As someone who is responsible for the mentee’s career development, the mentor should assist with developing specific career goals and outcomes. A mentor should function as a role model, conducting themselves in a way that the mentee will recognize and incorporate. “‘Actions speak louder than words’ is key to mentoring,” says Richard Brasington, MD, FACP, professor of medicine, and rheumatology fellowship program director, Washington University School of Medicine St. Louis, Mo. “When my fellows are trying to make career decisions, the most useful thing that I can do is to listen to what they are saying and then reflect that back to the fellow. Sometimes, they will tell me what they want to do, but they have not realized it yet.”

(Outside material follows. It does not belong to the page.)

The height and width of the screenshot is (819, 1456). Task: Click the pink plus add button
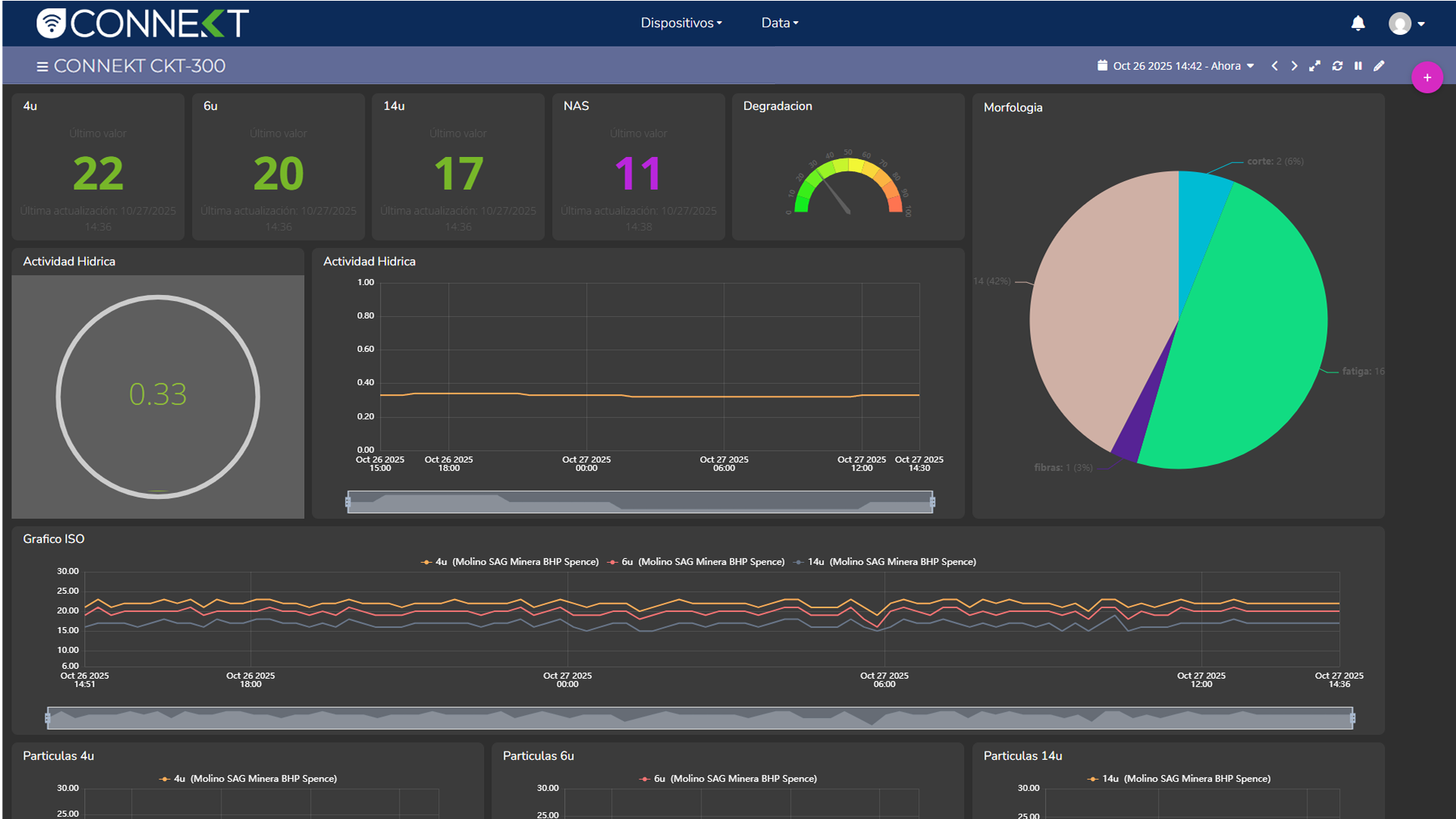pyautogui.click(x=1426, y=77)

Providing wisdom, which is gained through experience, is key. Many exposures to clinical, research and educational opportunities have shaped my current career. I share these experiences with my mentees,” says Kelly Rouster-Stevens, MD, MS, associate professor of pediatrics and pediatric rheumatology fellowship program director, Emory University School of Medicine/Children’s Healthcare of Atlanta. “Most have been positive, but some have been negative and are important to the learning process.”
From a research perspective, a mentor should make time to discuss research projects, formulating and reviewing research protocols and grants, data interpretation, abstract preparation and editing manuscript drafts. “Regularly scheduled meetings are essential to review progress and allow time for adequate discussion,” Dr. Warrington says. “Assisting the mentee with making connections to other researchers and collaborators is also an important role.”
Mentors should have a passion for their careers. “Without this, they will have a difficult time inspiring, guiding and encouraging mentees,” says Dr. Rouster-Stevens.